「LINE」へのQRコードログインに脆弱性、1年半以上にわたり556件に被害

LINEによるアナウンス

　LINE（株）は9月10日、QRコードを用いた「LINE」へのログインにPINコードを用いた2要素認証の脆弱性が存在したことを明らかにした。この脆弱性を悪用した不正ログインも発生していたという。

　同社によると、問題があったのは以下のプラットフォーム向けの「LINE」アプリ。対象となるバージョンは明らかにされていない。

• Windows
• Mac
• iPad
• Google Chrome

　QRコードで「LINE」アプリにログインする場合、本来であればPINコードを用いた2要素認証が求められる。しかし、この脆弱性を悪用するとPINコード確認の処理が省略されてしまい、攻撃者が不正にログインできてしまうという。

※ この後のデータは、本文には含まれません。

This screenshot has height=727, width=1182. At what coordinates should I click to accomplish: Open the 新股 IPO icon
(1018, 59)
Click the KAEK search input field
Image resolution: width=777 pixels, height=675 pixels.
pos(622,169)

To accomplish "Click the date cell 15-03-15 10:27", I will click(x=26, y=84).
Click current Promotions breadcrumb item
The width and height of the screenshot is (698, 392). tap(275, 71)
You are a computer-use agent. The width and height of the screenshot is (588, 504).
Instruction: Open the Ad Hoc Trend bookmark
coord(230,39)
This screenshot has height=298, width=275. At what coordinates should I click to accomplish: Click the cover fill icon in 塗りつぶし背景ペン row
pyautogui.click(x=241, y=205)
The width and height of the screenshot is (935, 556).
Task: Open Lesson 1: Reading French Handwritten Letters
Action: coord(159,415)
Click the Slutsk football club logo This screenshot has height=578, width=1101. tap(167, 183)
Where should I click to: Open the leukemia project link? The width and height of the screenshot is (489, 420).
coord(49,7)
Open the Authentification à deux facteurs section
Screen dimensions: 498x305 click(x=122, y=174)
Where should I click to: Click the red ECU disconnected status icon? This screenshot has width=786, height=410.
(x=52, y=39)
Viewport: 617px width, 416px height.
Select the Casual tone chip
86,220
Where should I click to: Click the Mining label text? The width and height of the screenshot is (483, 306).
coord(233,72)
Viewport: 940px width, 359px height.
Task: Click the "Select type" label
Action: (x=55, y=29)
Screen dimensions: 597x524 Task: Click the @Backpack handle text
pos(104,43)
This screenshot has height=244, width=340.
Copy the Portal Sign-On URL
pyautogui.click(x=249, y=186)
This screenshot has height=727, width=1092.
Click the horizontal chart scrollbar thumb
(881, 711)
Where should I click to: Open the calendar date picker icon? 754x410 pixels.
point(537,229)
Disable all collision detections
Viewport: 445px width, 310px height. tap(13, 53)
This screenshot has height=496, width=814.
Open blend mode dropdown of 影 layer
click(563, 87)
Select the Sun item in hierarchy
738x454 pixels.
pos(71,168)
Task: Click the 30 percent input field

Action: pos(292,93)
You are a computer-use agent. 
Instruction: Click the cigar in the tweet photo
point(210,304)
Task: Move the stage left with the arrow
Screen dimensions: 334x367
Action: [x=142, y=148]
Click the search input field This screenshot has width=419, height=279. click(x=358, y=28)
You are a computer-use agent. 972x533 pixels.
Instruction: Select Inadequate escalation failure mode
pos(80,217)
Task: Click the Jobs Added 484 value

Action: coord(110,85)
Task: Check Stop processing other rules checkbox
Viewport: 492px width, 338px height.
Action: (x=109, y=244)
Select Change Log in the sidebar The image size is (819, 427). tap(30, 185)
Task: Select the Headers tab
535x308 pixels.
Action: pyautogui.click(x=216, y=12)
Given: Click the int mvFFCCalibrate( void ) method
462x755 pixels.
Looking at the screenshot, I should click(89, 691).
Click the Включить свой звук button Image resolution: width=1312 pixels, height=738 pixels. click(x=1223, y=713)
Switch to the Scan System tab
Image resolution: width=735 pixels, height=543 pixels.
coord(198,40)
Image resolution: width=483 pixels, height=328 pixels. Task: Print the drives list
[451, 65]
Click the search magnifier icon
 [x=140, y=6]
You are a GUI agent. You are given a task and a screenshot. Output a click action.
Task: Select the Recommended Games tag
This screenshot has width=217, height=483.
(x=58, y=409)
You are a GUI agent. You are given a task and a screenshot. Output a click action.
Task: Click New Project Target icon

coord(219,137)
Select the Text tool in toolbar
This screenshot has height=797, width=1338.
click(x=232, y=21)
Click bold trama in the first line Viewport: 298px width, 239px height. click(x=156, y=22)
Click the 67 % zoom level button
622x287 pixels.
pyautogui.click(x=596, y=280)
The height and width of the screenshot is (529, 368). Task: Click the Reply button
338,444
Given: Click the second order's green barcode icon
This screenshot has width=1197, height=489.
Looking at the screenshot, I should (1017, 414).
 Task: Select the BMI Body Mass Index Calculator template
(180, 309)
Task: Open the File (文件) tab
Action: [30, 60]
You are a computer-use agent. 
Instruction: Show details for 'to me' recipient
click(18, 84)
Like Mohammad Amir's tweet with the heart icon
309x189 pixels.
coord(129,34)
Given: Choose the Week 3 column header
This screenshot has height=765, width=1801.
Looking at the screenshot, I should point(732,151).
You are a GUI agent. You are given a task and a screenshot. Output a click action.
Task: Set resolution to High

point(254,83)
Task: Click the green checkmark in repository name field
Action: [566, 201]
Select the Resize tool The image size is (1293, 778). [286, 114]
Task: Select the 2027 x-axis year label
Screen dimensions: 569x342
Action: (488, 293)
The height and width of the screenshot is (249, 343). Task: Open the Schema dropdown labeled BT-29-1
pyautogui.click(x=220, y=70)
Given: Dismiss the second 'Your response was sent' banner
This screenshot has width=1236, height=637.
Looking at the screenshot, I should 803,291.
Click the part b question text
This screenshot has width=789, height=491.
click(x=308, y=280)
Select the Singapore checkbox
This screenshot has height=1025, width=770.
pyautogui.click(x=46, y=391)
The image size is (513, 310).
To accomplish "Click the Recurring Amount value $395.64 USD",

　本問題は2019年11月25日から2021年7月9日までの1年半以上にわたり悪用可能な状態にあり、被害件数は確認できただけでも556件に上る。日本ユーザーの被害は確認されていないが、不正ログインが成功する2週間前からログアウトするまでのトーク内容、被害者の「LINE」上の友だち・グループ・トークリスト、被害者の公開されていないタイムライン投稿、被害者が「Keep」に保存したコンテンツなどが流出した可能性がある。

　本脆弱性は2021年7月3日に「LINE Security Bug Bounty Program」を通じて報告され、7日に修正された。加えて、7月9日時点で確認された不正なログインをすべて無効化するとともに、8月2日に被害ユーザーへのお詫びの通知を行うなどの対応を行ったという。

　同社は本件の攻撃内容を踏まえ、フィッシングおよびソーシャルハッキングなどの悪用による非技術的な残存リスクの確認をより一層強化するとしている。QRコードなどのパスワードを用いないログインを悪用するタイプのフィッシングおよびソーシャルハッキングに関する問題に関しても、ユーザーへの注意喚起や機能のレビュー、脆弱性の検査を強化するとのこと。